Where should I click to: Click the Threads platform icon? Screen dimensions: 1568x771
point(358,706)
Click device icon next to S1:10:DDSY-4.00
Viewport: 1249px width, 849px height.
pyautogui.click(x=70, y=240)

——————————

## [TASK]
Reproduce all of the data above word for word, line by line, in the same order.

## [REPLY TO THE EXERCISE]
Where should I click to: Click the Threads platform icon? Screen dimensions: 1568x771
point(358,706)
Click device icon next to S1:10:DDSY-4.00
Viewport: 1249px width, 849px height.
pyautogui.click(x=70, y=240)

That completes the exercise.